*** Opening Data supplied ***

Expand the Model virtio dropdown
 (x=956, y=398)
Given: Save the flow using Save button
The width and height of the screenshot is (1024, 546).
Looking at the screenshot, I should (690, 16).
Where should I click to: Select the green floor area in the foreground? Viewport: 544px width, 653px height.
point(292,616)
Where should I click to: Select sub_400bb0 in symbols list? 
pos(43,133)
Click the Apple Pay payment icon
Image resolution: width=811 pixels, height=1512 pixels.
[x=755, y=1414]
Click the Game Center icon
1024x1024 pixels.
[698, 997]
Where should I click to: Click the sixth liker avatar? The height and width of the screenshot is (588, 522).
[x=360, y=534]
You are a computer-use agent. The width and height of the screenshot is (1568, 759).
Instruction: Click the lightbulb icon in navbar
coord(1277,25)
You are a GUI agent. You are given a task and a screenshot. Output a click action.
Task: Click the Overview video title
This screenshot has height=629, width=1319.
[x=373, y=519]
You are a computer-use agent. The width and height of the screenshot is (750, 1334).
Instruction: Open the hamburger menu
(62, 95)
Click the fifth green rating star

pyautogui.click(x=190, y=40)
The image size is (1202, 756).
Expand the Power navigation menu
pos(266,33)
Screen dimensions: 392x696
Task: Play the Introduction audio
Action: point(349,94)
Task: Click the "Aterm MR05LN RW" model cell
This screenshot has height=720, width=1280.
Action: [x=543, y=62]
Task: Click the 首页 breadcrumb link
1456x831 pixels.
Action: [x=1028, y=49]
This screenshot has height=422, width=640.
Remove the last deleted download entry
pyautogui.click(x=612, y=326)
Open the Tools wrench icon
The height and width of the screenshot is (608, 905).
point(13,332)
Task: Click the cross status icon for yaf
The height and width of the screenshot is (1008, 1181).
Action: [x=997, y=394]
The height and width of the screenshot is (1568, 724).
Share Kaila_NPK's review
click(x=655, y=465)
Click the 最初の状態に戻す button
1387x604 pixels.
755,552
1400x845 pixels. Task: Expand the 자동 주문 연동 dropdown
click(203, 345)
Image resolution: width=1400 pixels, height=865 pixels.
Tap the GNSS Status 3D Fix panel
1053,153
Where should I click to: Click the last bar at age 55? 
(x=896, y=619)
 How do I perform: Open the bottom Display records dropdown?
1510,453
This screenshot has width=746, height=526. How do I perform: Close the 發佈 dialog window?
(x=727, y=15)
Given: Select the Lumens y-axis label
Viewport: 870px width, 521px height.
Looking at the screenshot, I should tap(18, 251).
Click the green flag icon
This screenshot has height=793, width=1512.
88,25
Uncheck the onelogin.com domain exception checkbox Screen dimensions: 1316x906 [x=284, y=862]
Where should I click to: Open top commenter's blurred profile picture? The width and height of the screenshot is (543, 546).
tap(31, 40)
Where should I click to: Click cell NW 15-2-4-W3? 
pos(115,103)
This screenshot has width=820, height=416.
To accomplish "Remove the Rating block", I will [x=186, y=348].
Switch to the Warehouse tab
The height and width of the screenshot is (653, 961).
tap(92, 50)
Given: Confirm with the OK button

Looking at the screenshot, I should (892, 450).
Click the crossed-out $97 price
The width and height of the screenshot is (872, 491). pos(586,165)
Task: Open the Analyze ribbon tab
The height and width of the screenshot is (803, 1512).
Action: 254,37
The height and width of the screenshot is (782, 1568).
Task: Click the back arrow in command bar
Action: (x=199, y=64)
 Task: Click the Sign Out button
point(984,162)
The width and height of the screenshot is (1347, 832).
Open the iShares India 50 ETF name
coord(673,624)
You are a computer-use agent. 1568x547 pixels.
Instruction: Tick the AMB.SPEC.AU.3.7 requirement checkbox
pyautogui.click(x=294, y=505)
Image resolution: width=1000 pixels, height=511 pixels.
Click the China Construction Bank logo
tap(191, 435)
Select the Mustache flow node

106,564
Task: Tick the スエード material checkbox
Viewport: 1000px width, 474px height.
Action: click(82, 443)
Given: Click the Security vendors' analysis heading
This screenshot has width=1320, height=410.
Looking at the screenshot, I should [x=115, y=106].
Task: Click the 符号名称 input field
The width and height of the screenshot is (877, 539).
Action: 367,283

*** Closing Data supplied ***

◆ The task
Checking each line of the data, count the ones containing "agent", and give only that count.

◆ Expected output
4